Your goal: Transcribe the data exactly, omitting whatever pictures it holds.
* * * * * * * * *
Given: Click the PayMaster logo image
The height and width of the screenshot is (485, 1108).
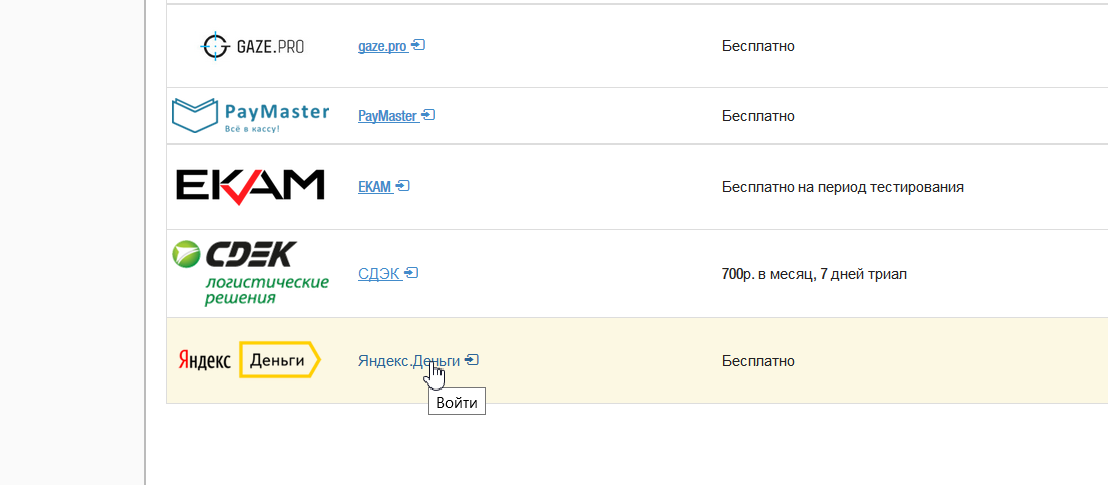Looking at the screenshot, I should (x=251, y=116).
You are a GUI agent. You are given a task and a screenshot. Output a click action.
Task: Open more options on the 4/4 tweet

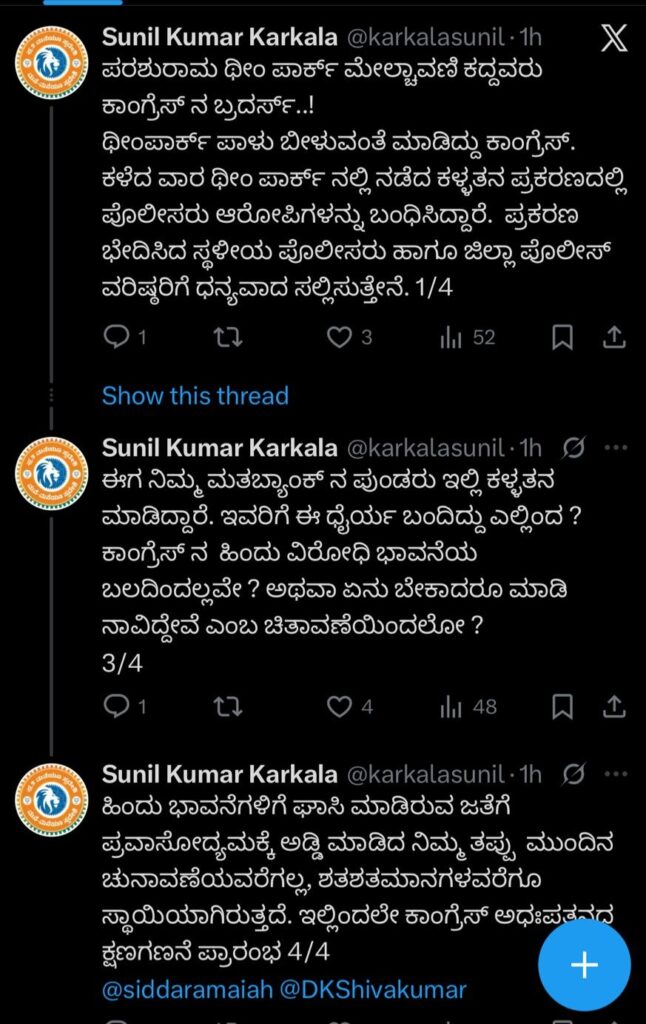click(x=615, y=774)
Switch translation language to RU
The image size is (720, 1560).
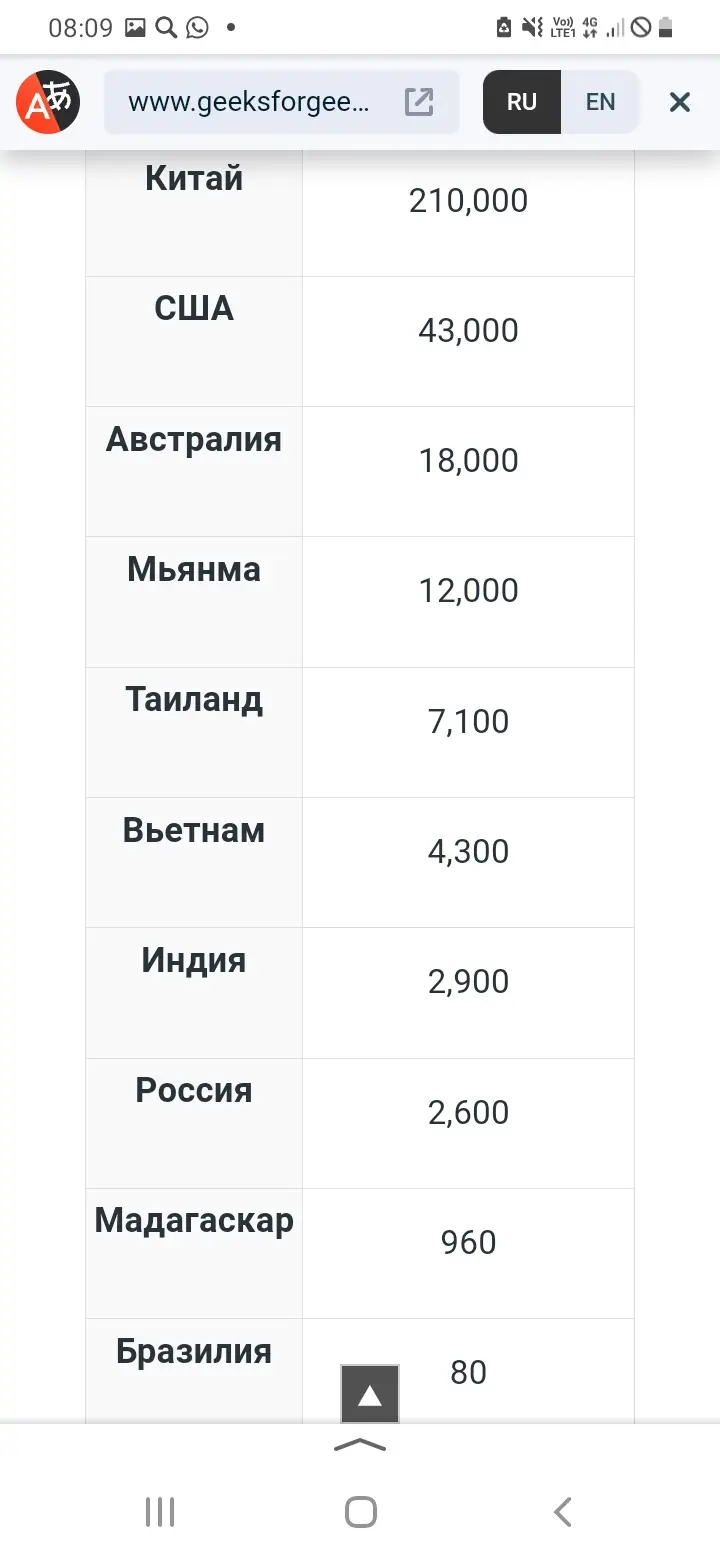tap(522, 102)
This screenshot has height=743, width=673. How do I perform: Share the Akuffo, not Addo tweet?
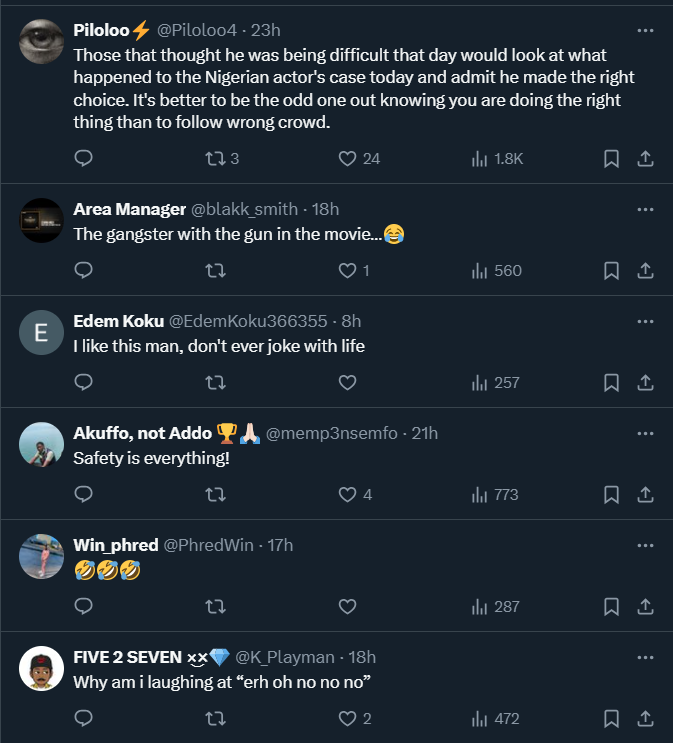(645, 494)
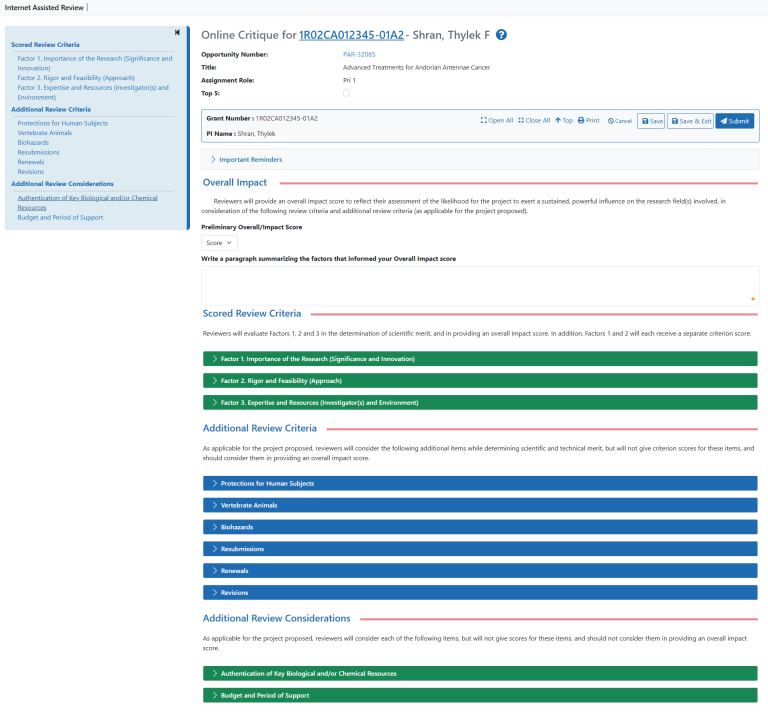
* * * * * * * * *
Output of the exercise:
Given: Click the PayMaster logo image
The height and width of the screenshot is (485, 1108).
Looking at the screenshot, I should (x=251, y=116).
You are a GUI agent. You are given a task and a screenshot. Output a click action.
Task: Open more options on the 4/4 tweet

click(x=615, y=774)
Switch translation language to RU
The image size is (720, 1560).
tap(522, 102)
This screenshot has height=743, width=673. How do I perform: Share the Akuffo, not Addo tweet?
(645, 494)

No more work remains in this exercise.